The epigenetic effects of uteroplacental insufficiency and intrauterine growth retardation (IUGR) have been investigated by performing bilateral uterine artery ligation of pregnant rats at day 19 of pregnancy (MacLennan et al. 2004). This treatment triggers a wide array of effects in the fetus, including genome-wide DNA hypomethylation in the liver, increased acetylation of histone H3, hypoglycaemia, acidosis, hypoinsulinaemia and hypoxia. The mechanistic observations associated with this model of IUGR include increased levels of S-adenosylhomocysteine (SAH), homocysteine and methionine and decreased mRNA levels of methionine adenosyltransferase and cystathionine-β-synthase. SAH is currently known to promote DNA hypomethylation and, thus, histone hyperacetylation. The large changes in levels of methylation and acetylation are important to the physiology of the programmed animals, as CpG-rich regions (in which methylation occurs) reside in 60% of gene promoters utilized by RNA polymerase II and the level of histone acetylation alters the positioning of histone–DNA contacts and the affinity with which they bind to DNA.

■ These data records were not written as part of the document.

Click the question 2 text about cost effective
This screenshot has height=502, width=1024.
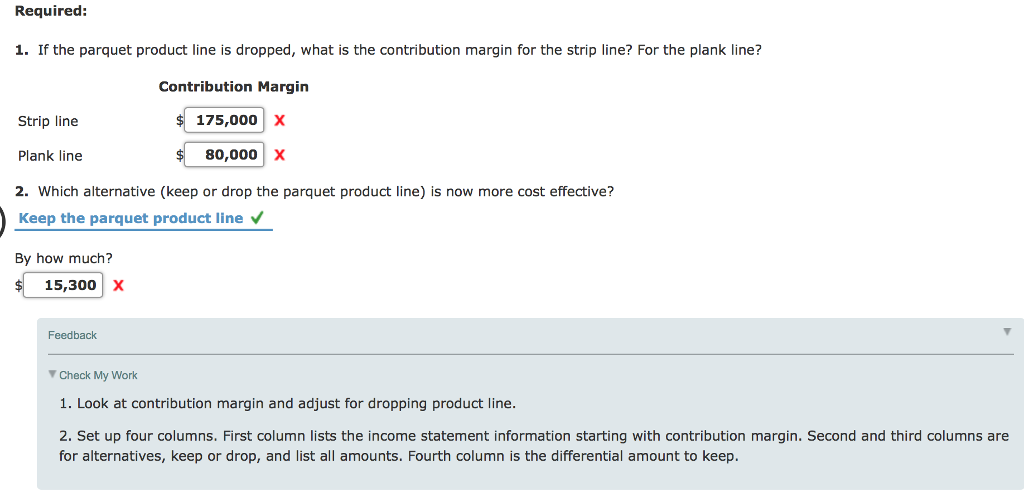(x=315, y=192)

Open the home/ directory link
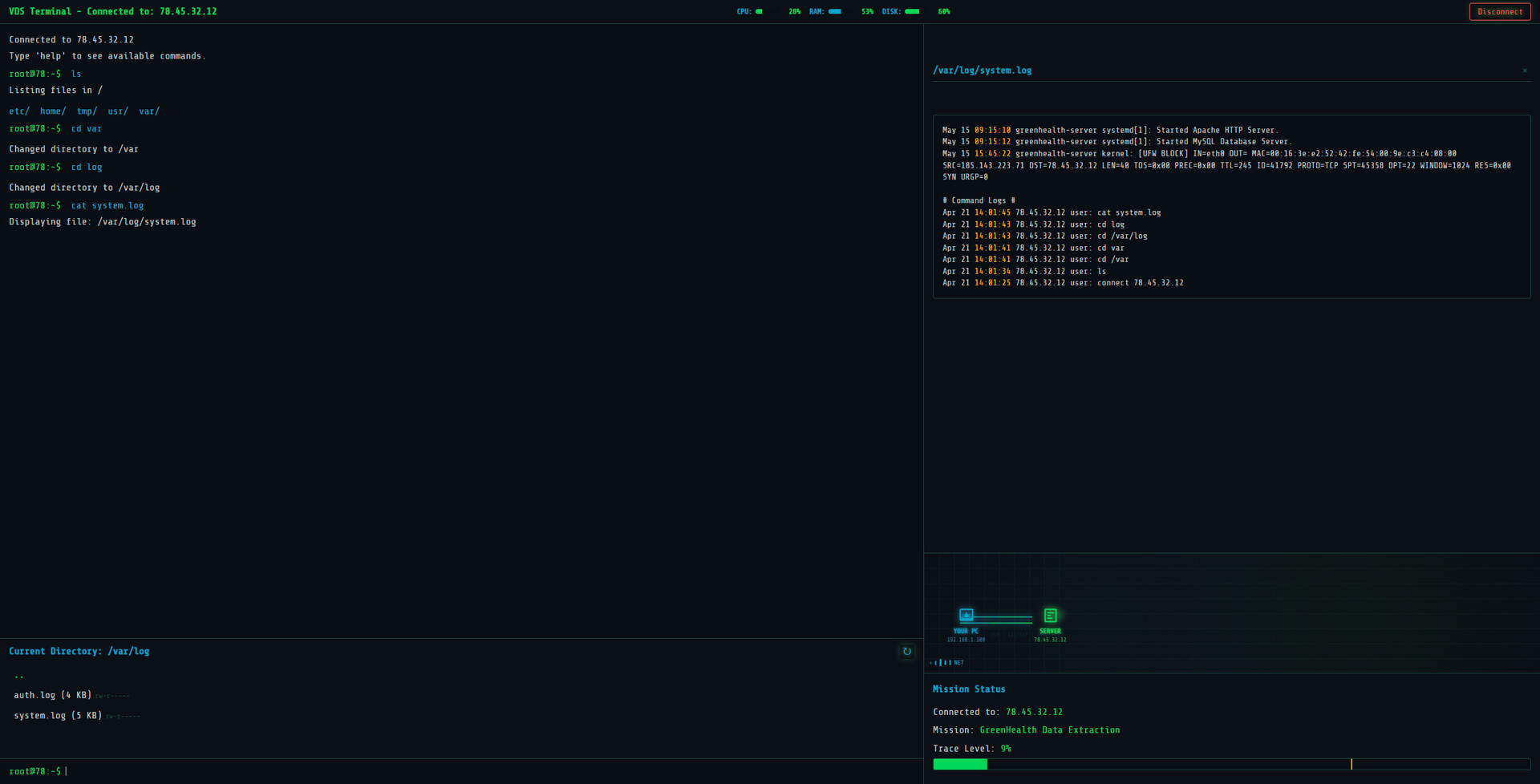pos(52,111)
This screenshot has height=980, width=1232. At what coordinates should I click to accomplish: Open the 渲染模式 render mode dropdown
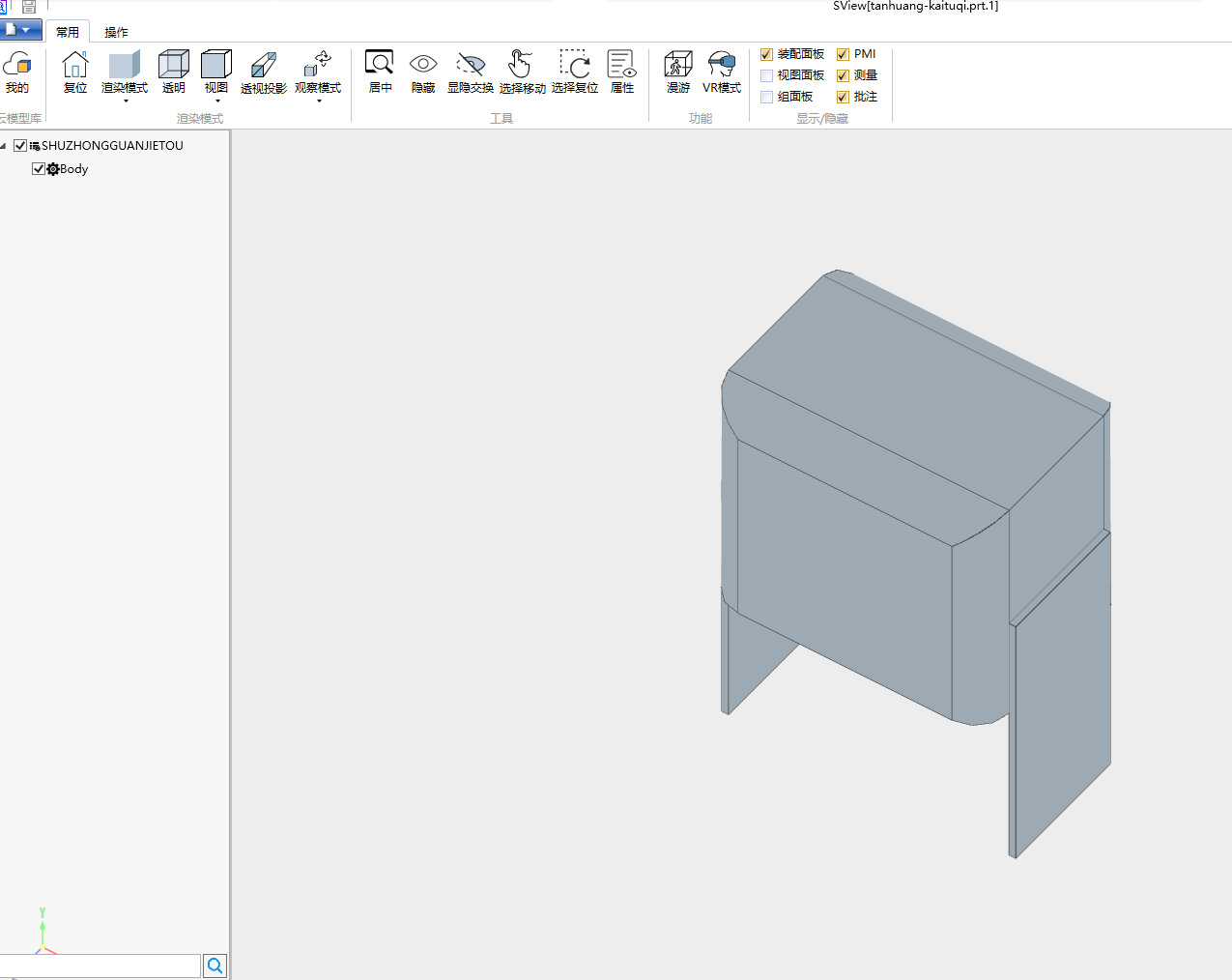126,100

The other metabolites affected by this model of IUGR and having roles in DNA methylation include S-adenosylmethionine (SAM), methionine adenosyltransferase (reduced by hypoxia), cystathionine-β-synthase (CBS) and methylenetetrahydrofolate reductase (both affected by insulin). MacLennan et al. (2004) have speculated that their bilateral uterine artery ligation model is linked to the folate IUGR model, which shows increases in SAH and homocysteine levels and DNA hypomethylation. They propose that bilateral uterine artery ligation may have caused a decrease in folate leading to increased SAH, hypoglycaemia leading to decreased CBS and oxidative stress and hypoxia. As DNA hypomethylation and histone H3 hyperacetylation occur in their model of IUGR, these epigenetic mechanisms have been implicated in the physiological and metabolic changes observed.

Conclusions

Fetal exposure to glucocorticoids, either endogenous or exogenously administered, is likely to have long-term consequences for the health of an individual. The long-term effects will be dependent upon the stage of gestation at which glucocorticoid exposure occurs and the sex of the developing fetus. Whereas genetics play a role in the biology of an organism, the effects of “fetal programming” produced by glucocorticoids, perturbations to nutrient supply or maternal behaviour are clearly mediated by epigenetic mechanisms that are capable of programming the fetus for life.